4. Procrastinator...I will put off..puttin off!! Except if I really like doing it. You didn't see me putting off this meme did you? Oh no, balonie only does what she wants to do and when she wants to do it. "Your shorts need washing you say.. I just washed them two weeks ago, turn them inside out." pfsst "Clean the van?"..huh.."I did that last spring!!" "Go on the internet, and find this site for me....OKAY..I'll be right on it!!" Yes, I am a bit of a A hole.
5. Don't talk to me ... or even look at me on Monday morning. Nope, not even a glance or I will cut your heart out. I'm good for the rest of the week.
There, now you all know what a beyotch I am. It's okay, I don't do all these things at the same time, so then it's not probably not noticed too much. Others might differ with this opinion.
Do you know what I did on Friday???, coming home, hot and sweaty after grocery shopping? I drove up on the driveway, then remembered I had a shit pile of stuff to lug in the house,and I should actually back the van in so the sliding doors would be closer to the house. I got back in THE BIG HORKING VAN, backed it off, turned around and started to back in. We have one of those V type driveways because we live a cul de sac, plus you have to try missing a fire hydrant that the City conveniently placed beside our driveway, plus maneuver V like towards the house. I was watching the rear view mirror and backing up very slowly. Just a note to those that be in the automobile Industry, why did you feel in necessary to install those stinking mirrors on vehicles that say... "things are closer than they appear." Okay, how close? huh? I was inching along, unsure of exactly where I was weaving, I stuck my head out the window to look back....and "THE.WINDOW.WAS.CLOSED! Well, fertheloveofastinkingdick, I hit me noggin so hard I thought I was going to pass out. So that is probably why I put the ice-cream in the fridge and the milk in the freezer when I unloaded the groceries. Lordy!! I still have a lump the size of an egg on my headgear.
Seriously, nothing evar evar goes according to plan..and I mean nothing. I just want that one week with any drama..but it won't happen, it's only Tuesday. I could expect strife and such if we had kids etc. but we don't! We make up our own shit. OH wait..I have a prime example..as you may have guessed it's a Gord story, but none the less I know how this will play out.

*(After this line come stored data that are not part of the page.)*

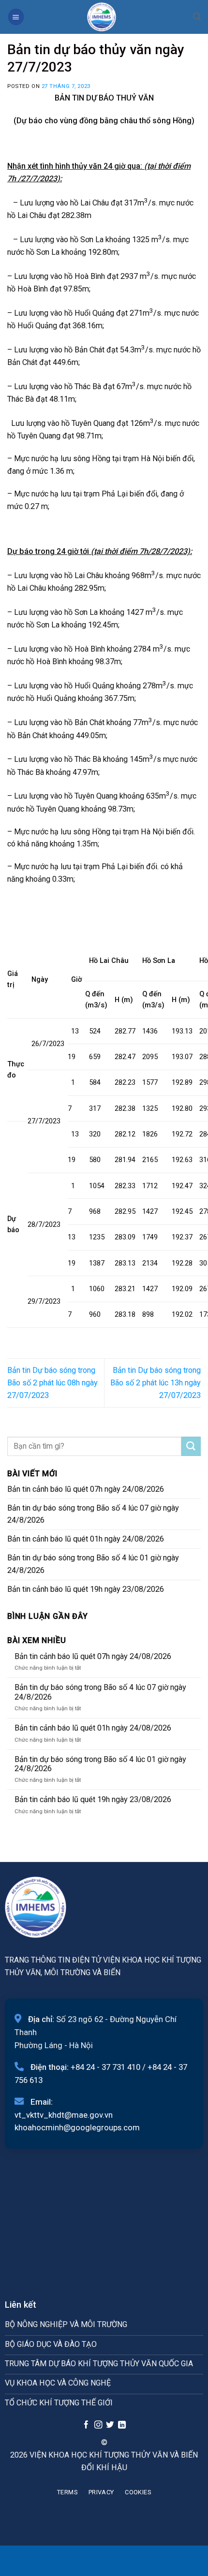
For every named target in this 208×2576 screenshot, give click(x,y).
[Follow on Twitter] (110, 2425)
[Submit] (191, 1446)
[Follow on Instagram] (98, 2425)
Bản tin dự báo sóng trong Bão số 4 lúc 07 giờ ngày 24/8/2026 (93, 1514)
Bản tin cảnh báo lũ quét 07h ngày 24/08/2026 (85, 1489)
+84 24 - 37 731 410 (105, 2067)
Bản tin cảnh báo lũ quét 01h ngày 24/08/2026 (85, 1538)
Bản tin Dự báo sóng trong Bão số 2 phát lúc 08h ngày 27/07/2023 (52, 1383)
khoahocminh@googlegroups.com (77, 2127)
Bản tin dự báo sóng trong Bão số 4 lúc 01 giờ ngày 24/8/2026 (93, 1564)
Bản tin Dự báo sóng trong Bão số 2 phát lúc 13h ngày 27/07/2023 (155, 1383)
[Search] (197, 16)
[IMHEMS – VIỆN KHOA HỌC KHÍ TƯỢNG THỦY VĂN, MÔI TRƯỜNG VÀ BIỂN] (101, 17)
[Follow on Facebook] (86, 2425)
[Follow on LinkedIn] (122, 2425)
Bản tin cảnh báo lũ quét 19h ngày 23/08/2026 (85, 1589)
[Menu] (16, 17)
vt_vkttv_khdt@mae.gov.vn (64, 2115)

We have a paper in town called the "Buy and Sell"..Gord and his brother are always selling junk in it. However, they use our home phone number to do it. Guess who answers the phone..moi. The people that phone are not your brightest bulbs in the bulb factory, but I am curtious, and try to be helpful and explain we have a wheelbarrow for sale, but do you mind if it doesn't have a tire on it?. I don't know WHY that would put them off, after all they could drag around a barrow without it's wheel..seems like a mute point to me. What.is.their.problem.

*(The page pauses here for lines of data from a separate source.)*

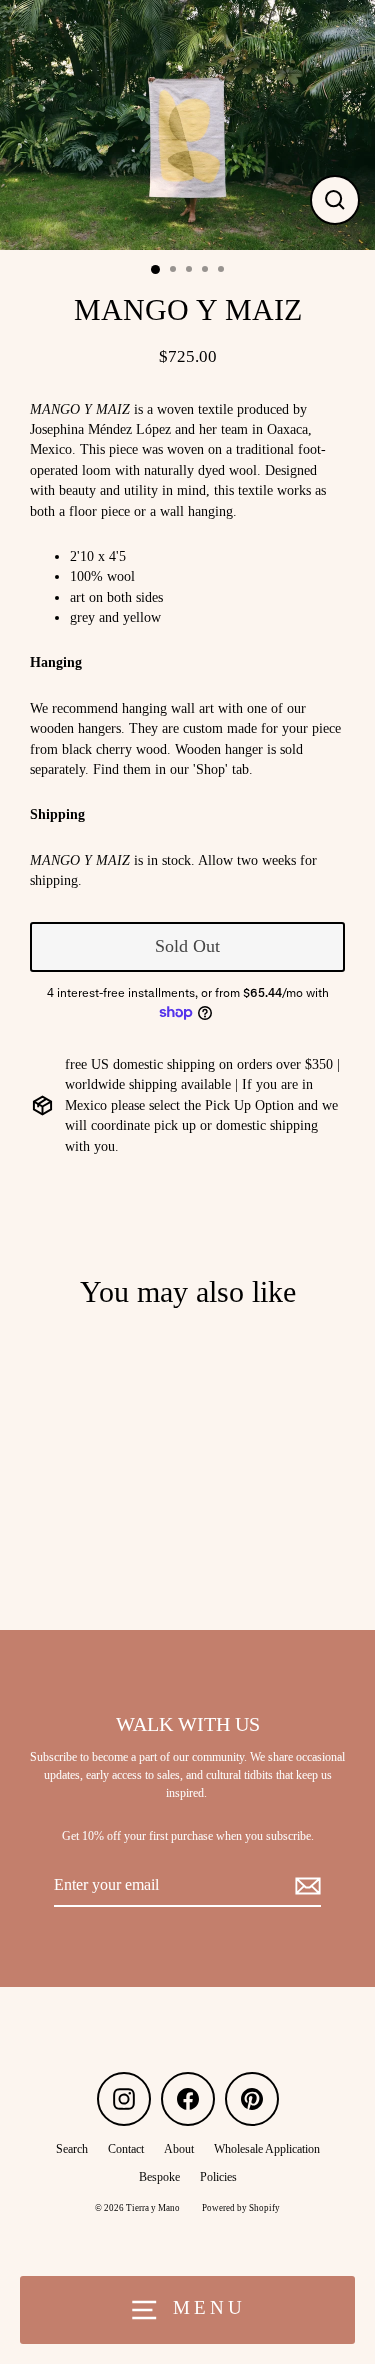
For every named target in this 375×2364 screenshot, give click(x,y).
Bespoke (159, 2177)
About (179, 2149)
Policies (218, 2177)
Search (72, 2149)
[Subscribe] (305, 1886)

For some reason Gord thought it would be a good idea to sell my old bike that I bought in 1984..and never rode, in the Buy and Sell. Sure the bike was new, but it is all rusted out now, the tires are flat ...and who the hell would want it!! A few weeks ago a guy came from right across town to look at it...and he laughed in my face..yes he did. He said hardee har lady and left in a hurry. So, I told Gord to take it out of the paper and I would give it to "Goodwill." No way, he's leaving it in the paper and when the next guy comes from as far away as Alaska, he will generously "give it to him for his trouble."... (well is that not the same as giving it to Goodwill?, I say with clenched teeth.) I know now why I have a huge egg shaped lump on my head, it wasn't from the window of the van, it was from banging my head on the walls when he said it. So, now in his convoluted thinking he will be doing the next guy a favour when they come all the way here to see the broken down rusted out old bike. Merry Christmas, unsuspecting person from Inuvik!! I hope your sled dogs can tow her.